Document section:
11.    Neutral Reference. Employer will provide references for Executive consistent with its neutral reference policy, which is to confirm Executive’s dates of employment with Employer and title during the period of employment. Employer’s outside vendor “The Work Number” provides employment verifications.  A prospective employer can access The Work Number by calling ###-###-#### or via the Web at: http://www.theworknumber.com.  Employer Code is: 11194.
12.    Future Employment. Executive shall be restricted from counseling, advising, or becoming employed by, or providing any and all services to a competitor of Employer during the Salary Continuation Period. Executive acknowledges that compliance with this Paragraph 12 is necessary to protect the business and good will of Employer and that a breach of any of these provisions will irreparably and continually damage Employer, for which money damages may not be adequate. Accordingly, in the event that Executive breaches this Paragraph 12, Executive shall forfeit any remaining unpaid Salary Continuation Payments along with any other relief to which Employer may be entitled and Executive shall be required to reimburse Employer the full amount of any and all benefits paid under this Agreement. In addition, Employer shall be entitled to preliminarily or permanently enjoin Executive from violating this Paragraph 12 in order to prevent the continuation of such harm. For the purposes of this provision, “Competitors” includes the following companies together with their respective subsidiaries, parent entities and all other affiliates: Adidas AG, Burberry Group PLC; Capri Holdings Limited; Cole Hahn LLC; Fast Retailing Co., Ltd.; Compagnie Financiere Richemont SA; Fung Group; G-III Apparel Group, Ltd.; The Gap, Inc.; Kering; L Brands, Inc.; LVMH Moet Hennessy Louis Vuitton SA; Nike, Inc., Prada, S.p.A.; PVH Corp.; Ralph Lauren Corporation; Samsonite International S.A., Tory Burch LLC; VF Corporation; and Under Armour, Inc. Any requests for exceptions to these restrictions and Employer’s ability to seek injunctive relief shall be made in writing to Employer’s Global Human Resources Officer. Following receipt of such request, Employer hereby reserves the right, in its sole discretion, to grant such exception and forego the right to seek injunctive relief.  Such decision by Employer shall not, in any way, effect any other right Employer has pursuant to this Agreement, Executive’s offer letter with employer, or the award agreements evidencing Executive’s equity awards, and all such rights are hereby explicitly reserved.

Given material:
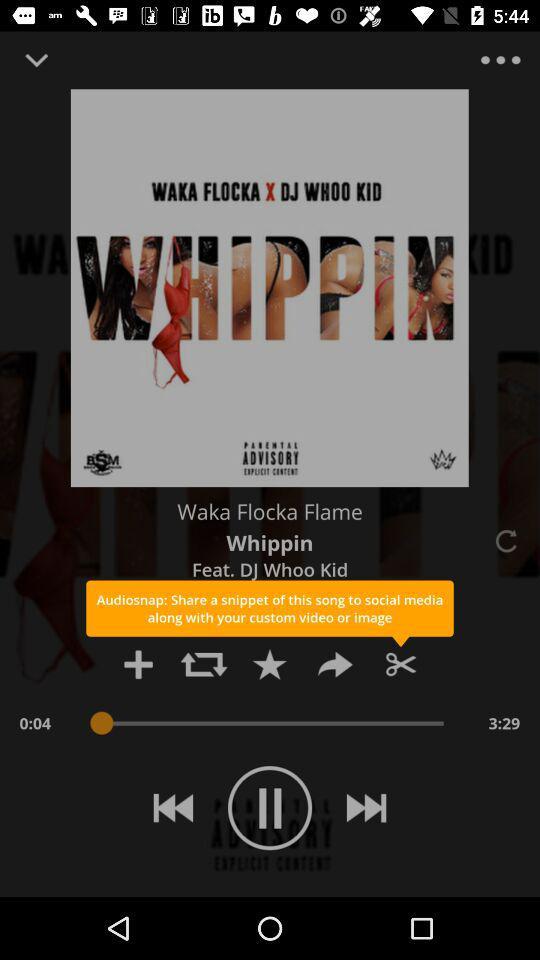  What do you see at coordinates (173, 808) in the screenshot?
I see `the av_rewind icon` at bounding box center [173, 808].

Task goal:
Please reproduce the full agreement section on neutral references and future employment, word for word.

Response to the task:
11.    Neutral Reference. Employer will provide references for Executive consistent with its neutral reference policy, which is to confirm Executive’s dates of employment with Employer and title during the period of employment. Employer’s outside vendor “The Work Number” provides employment verifications.  A prospective employer can access The Work Number by calling ###-###-#### or via the Web at: http://www.theworknumber.com.  Employer Code is: 11194.
12.    Future Employment. Executive shall be restricted from counseling, advising, or becoming employed by, or providing any and all services to a competitor of Employer during the Salary Continuation Period. Executive acknowledges that compliance with this Paragraph 12 is necessary to protect the business and good will of Employer and that a breach of any of these provisions will irreparably and continually damage Employer, for which money damages may not be adequate. Accordingly, in the event that Executive breaches this Paragraph 12, Executive shall forfeit any remaining unpaid Salary Continuation Payments along with any other relief to which Employer may be entitled and Executive shall be required to reimburse Employer the full amount of any and all benefits paid under this Agreement. In addition, Employer shall be entitled to preliminarily or permanently enjoin Executive from violating this Paragraph 12 in order to prevent the continuation of such harm. For the purposes of this provision, “Competitors” includes the following companies together with their respective subsidiaries, parent entities and all other affiliates: Adidas AG, Burberry Group PLC; Capri Holdings Limited; Cole Hahn LLC; Fast Retailing Co., Ltd.; Compagnie Financiere Richemont SA; Fung Group; G-III Apparel Group, Ltd.; The Gap, Inc.; Kering; L Brands, Inc.; LVMH Moet Hennessy Louis Vuitton SA; Nike, Inc., Prada, S.p.A.; PVH Corp.; Ralph Lauren Corporation; Samsonite International S.A., Tory Burch LLC; VF Corporation; and Under Armour, Inc. Any requests for exceptions to these restrictions and Employer’s ability to seek injunctive relief shall be made in writing to Employer’s Global Human Resources Officer. Following receipt of such request, Employer hereby reserves the right, in its sole discretion, to grant such exception and forego the right to seek injunctive relief.  Such decision by Employer shall not, in any way, effect any other right Employer has pursuant to this Agreement, Executive’s offer letter with employer, or the award agreements evidencing Executive’s equity awards, and all such rights are hereby explicitly reserved.